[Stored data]
⟨

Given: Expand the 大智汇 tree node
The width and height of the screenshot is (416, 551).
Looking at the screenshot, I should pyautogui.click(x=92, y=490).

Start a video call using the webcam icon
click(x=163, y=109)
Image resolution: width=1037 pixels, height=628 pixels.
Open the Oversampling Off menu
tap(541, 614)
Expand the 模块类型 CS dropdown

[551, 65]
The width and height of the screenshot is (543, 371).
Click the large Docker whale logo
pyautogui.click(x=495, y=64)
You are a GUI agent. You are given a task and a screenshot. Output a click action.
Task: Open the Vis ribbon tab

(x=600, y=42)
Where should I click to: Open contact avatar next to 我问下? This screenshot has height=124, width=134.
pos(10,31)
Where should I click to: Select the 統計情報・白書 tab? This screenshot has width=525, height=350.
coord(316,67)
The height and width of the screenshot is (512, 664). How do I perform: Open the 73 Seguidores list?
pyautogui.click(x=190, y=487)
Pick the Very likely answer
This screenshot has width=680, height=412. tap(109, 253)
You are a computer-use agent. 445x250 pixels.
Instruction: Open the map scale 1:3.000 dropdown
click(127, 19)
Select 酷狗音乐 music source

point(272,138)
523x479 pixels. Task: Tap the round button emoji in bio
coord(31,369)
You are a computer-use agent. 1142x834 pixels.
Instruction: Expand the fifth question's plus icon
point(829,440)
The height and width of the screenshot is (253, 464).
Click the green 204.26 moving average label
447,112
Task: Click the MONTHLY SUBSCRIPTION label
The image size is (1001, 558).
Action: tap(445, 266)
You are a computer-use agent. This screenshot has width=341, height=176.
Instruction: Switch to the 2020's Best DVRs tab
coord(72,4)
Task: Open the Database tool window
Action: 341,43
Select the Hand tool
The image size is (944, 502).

⟩

TASK STATEMENT -
The required output is every line of the entries, starting at the one that contains "You are a computer-use agent. 445x250 pixels." and ending at the last, copied exactly.

SOLUTION TO THIS PROBLEM -
You are a computer-use agent. 445x250 pixels.
Instruction: Open the map scale 1:3.000 dropdown
click(127, 19)
Select 酷狗音乐 music source

point(272,138)
523x479 pixels. Task: Tap the round button emoji in bio
coord(31,369)
You are a computer-use agent. 1142x834 pixels.
Instruction: Expand the fifth question's plus icon
point(829,440)
The height and width of the screenshot is (253, 464).
Click the green 204.26 moving average label
447,112
Task: Click the MONTHLY SUBSCRIPTION label
The image size is (1001, 558).
Action: tap(445, 266)
You are a computer-use agent. This screenshot has width=341, height=176.
Instruction: Switch to the 2020's Best DVRs tab
coord(72,4)
Task: Open the Database tool window
Action: 341,43
Select the Hand tool
The image size is (944, 502).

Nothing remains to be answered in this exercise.